We will ask one of the nameservers provided where to look for
atech.io. It will return an array of nameservers to ask next. For these, you will often only see two or three possible nameservers.
One of the atech.io nameservers will now be queried for
www.atech.io. If it exists, the appropriate record will be determined and returned to you.
Using the dig tool you can interrogate this process, an example output is shown below:
; <<>> DiG 9.8.3-P1 <<>> +trace www.atech.io
;; global options: +cmd
. 2165 IN NS a.root-servers.net.
. 2165 IN NS b.root-servers.net.
. 2165 IN NS c.root-servers.net.
. 2165 IN NS d.root-servers.net.
. 2165 IN NS e.root-servers.net.
. 2165 IN NS f.root-servers.net.
. 2165 IN NS g.root-servers.net.
. 2165 IN NS h.root-servers.net.
. 2165 IN NS i.root-servers.net.
. 2165 IN NS j.root-servers.net.
. 2165 IN NS k.root-servers.net.
. 2165 IN NS l.root-servers.net.
. 2165 IN NS m.root-servers.net.
;; Received 228 bytes from 126.96.36.199#53(188.8.131.52) in 1453 ms
io. 172800 IN NS ns1.communitydns.net.
io. 172800 IN NS a.nic.io.
io. 172800 IN NS b.nic.ac.
io. 172800 IN NS ns3.icb.co.uk.
io. 172800 IN NS b.nic.io.
io. 172800 IN NS b.ns13.net.
io. 172800 IN NS a.ns13.net.
;; Received 354 bytes from 184.108.40.206#53(220.127.116.11) in 757 ms
atech.io. 86400 IN NS dns1.atech.io.
atech.io. 86400 IN NS dns2.atech.io.
;; Received 100 bytes from 18.104.22.168#53(22.214.171.124) in 286 ms
www.atech.io. 3600 IN CNAME atech-web.vips.atech.io.

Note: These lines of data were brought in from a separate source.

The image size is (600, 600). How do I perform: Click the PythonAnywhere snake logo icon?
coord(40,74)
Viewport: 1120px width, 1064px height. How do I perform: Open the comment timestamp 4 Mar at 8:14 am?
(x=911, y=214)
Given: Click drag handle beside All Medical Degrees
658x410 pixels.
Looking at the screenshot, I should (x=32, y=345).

atech-web.vips.atech.io. 3600 IN A 126.96.36.199
vips.atech.io. 3600 IN NS dns1.atech.io.
vips.atech.io. 3600 IN NS dns2.atech.io.
;; Received 201 bytes from 188.8.131.52#53(184.108.40.206) in 14 ms
What happened to .io domains today?
Today, an issue occurred in step 2 of the above process. Some of these .io authoritative nameservers were unable to tell us where to look next and therefore were failing.

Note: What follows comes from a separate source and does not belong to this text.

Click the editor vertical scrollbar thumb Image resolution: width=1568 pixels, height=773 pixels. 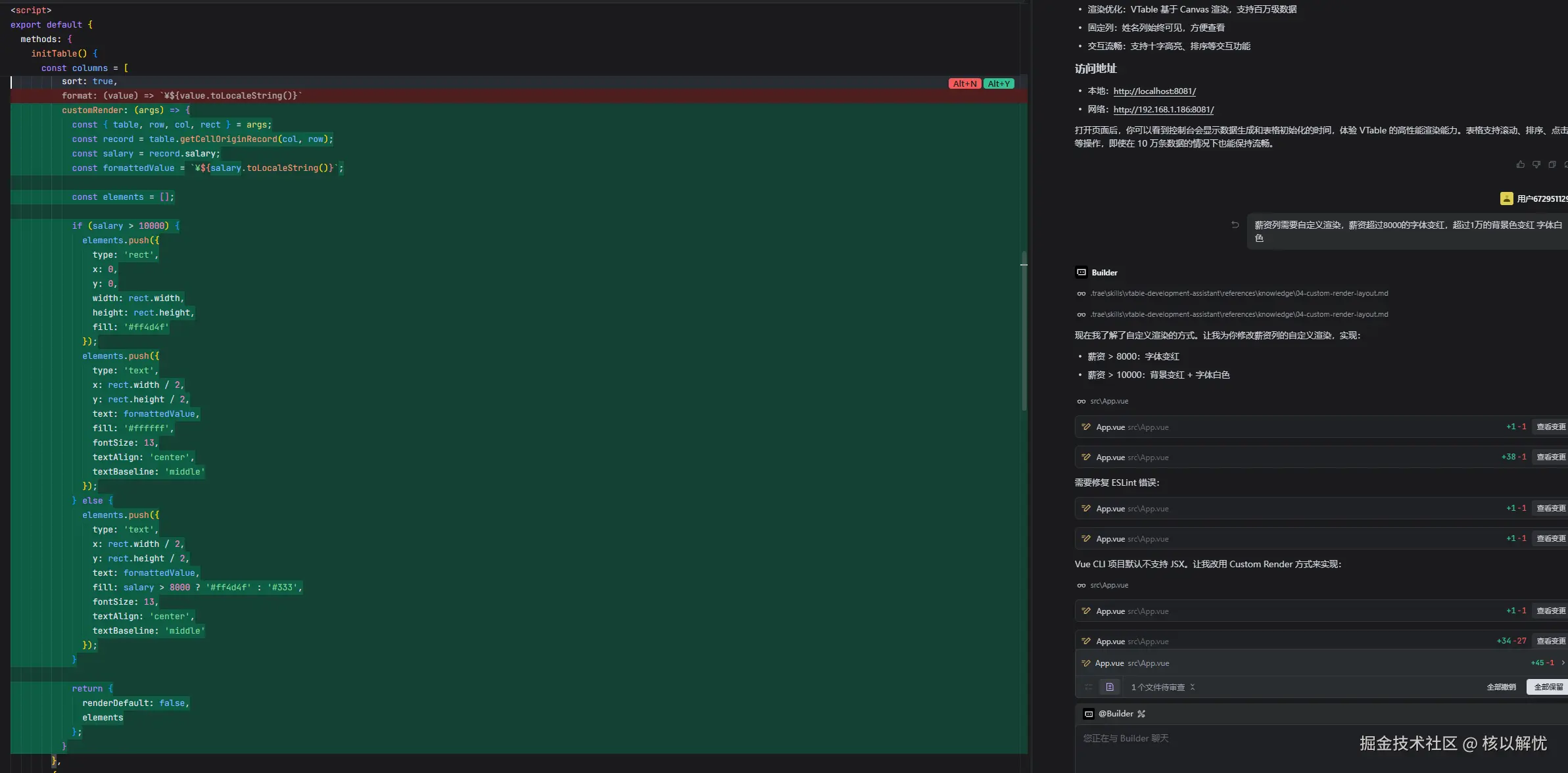1024,332
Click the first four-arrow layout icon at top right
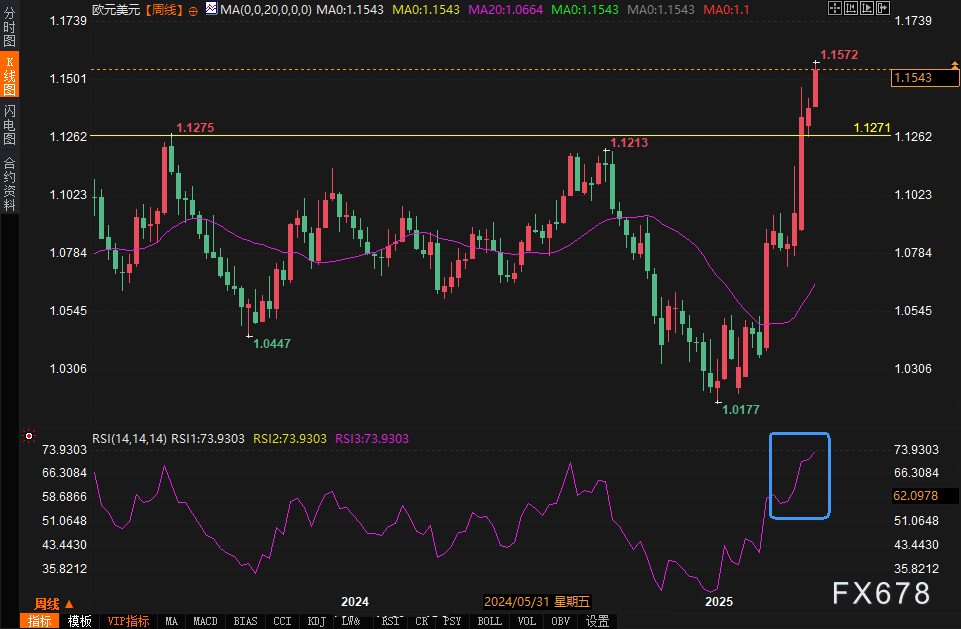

We don't have any specifics about why this happened and things looked to be restored after about an hour of intermittent issues. We could speculate on what caused this, but we'd rather wait for an official response.
Why did this affect us?
Although we don't use many .io domains for our services, we do use it heavily in our backend infrastructure. All our domains (regardless of their top level domain) were configured to use
dns2.atech.io as their authoritative nameservers which meant that as these other domains could not be resolved at all.
What did we do to mitigate issues like this?
Unfortunately, it does seem as though the IO nameservers aren't as reliable as those provided for other top level domains like .com or .net. Another fact which disturbs us is that during this outage there has been zero communication from the registry responsible for managing the failed nameservers.
There we have taken the decision to set all our domains to use nameservers on the .com top level domain. This means that any future issues with smaller top level domain registries will not affect all our service in such as significant fashion. We will be moving all our domains over to use a.atechdns.com and b.atechdns.com over the next few days.